A trained social worker and decorated social work scholar, Patton has also become a big name in AI circles in recent years. If Big Tech ever decided to hire a Chief Social Work Officer, he’d be a sought-after candidate.

It further turns out that Patton’s expertise — in online violence & its relationship to violent acts in the real world — has been all too “hot” a topic this past week, with mass murderers in both El Paso, Texas and Dayton, Ohio having been deeply immersed in online worlds of hatred which seemingly helped lead to their violent acts.

Fortunately, we have Patton to help us understand all of these issues. Here is my conversation with him: on violence and trauma in tech on and offline, and how social workers could help; on deadly hip-hop beefs and “Internet Banging” (a term Patton coined); hiring formerly gang-involved youth as “domain experts” to improve AI; how to think about the likely growing phenomenon of white supremacists live-streaming barbaric acts; and on the economics of inclusion across tech.

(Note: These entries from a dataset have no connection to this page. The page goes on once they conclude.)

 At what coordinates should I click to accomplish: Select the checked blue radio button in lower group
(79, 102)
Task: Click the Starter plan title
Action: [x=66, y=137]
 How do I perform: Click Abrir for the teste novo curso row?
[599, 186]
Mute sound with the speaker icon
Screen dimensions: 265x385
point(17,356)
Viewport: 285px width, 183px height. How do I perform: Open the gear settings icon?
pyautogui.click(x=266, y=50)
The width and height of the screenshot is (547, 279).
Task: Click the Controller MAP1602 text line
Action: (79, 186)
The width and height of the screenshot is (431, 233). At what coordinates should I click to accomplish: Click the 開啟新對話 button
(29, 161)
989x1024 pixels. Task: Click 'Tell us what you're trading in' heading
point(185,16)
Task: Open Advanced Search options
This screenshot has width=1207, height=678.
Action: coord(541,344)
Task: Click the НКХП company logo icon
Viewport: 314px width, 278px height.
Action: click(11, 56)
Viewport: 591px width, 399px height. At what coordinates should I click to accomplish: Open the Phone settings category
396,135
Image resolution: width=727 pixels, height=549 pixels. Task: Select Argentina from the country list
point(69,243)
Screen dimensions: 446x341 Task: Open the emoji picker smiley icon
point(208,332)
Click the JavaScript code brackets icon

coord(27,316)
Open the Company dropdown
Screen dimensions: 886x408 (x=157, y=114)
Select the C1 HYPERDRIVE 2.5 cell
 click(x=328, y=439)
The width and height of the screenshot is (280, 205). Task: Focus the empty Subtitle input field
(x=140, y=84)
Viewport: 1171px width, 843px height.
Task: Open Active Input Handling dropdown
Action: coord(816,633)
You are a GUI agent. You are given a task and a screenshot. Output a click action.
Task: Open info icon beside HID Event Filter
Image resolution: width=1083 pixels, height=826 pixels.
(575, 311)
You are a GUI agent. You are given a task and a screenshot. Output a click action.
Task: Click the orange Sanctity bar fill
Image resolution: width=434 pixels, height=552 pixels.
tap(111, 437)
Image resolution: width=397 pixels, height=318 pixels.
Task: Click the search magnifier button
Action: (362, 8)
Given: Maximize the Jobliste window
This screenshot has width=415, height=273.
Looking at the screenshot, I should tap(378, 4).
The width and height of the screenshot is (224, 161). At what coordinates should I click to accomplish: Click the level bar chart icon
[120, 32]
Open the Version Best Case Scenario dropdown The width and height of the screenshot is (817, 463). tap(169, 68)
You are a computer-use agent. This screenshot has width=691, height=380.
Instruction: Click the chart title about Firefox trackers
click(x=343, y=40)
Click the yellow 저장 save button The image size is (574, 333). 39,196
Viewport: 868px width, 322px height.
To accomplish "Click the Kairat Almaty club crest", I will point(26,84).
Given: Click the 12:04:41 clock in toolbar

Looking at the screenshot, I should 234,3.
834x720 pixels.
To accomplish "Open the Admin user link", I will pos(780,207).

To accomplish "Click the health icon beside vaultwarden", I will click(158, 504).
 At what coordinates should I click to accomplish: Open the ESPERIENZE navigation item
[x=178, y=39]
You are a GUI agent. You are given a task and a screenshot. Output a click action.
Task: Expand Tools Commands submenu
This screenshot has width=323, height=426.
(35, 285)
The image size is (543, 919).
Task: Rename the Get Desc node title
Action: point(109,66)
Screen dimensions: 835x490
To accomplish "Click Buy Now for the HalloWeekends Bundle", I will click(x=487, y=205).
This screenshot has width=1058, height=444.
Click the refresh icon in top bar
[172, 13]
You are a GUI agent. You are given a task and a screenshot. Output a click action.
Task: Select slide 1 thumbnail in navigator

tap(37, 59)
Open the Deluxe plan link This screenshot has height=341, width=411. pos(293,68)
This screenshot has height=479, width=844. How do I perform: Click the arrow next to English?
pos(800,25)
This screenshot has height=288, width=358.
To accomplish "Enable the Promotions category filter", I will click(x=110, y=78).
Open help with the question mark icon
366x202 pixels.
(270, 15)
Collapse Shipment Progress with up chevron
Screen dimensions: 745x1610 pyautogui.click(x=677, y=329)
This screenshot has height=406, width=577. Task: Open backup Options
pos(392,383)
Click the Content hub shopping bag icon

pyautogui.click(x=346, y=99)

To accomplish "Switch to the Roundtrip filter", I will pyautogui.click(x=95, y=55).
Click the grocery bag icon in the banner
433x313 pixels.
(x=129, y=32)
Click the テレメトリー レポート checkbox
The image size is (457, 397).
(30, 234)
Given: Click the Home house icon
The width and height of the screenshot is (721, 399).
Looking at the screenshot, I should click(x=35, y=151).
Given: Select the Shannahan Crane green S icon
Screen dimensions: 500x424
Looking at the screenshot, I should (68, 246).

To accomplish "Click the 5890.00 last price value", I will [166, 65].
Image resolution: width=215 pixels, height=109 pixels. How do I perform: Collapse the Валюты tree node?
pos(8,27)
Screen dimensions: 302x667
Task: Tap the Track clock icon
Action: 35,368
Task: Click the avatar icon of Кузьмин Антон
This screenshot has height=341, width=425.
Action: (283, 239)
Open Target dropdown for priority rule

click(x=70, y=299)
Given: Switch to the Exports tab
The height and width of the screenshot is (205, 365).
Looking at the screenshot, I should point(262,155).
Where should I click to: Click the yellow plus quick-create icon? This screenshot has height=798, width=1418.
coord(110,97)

Greg Epstein: How did you end up working in both social work and tech?

Desmond Patton: At the heart of my work is an interest in root causes of community-based violence, so I’ve always identified as a social worker that does violence-based research. [At the University of Chicago] my dissertation focused on how young African American men navigated violence in their community on the west side of the city while remaining active in their school environment.

[From that work] I learned more about the role of social media in their lives. This was around 2011, 2012, and one of the things that kept coming through in interviews with these young men was how social media was an important tool for navigating both safe and unsafe locations, but also an environment that allowed them to project a multitude of selves. To be a school self, to be a community self, to be who they really wanted to be, to try out new identities.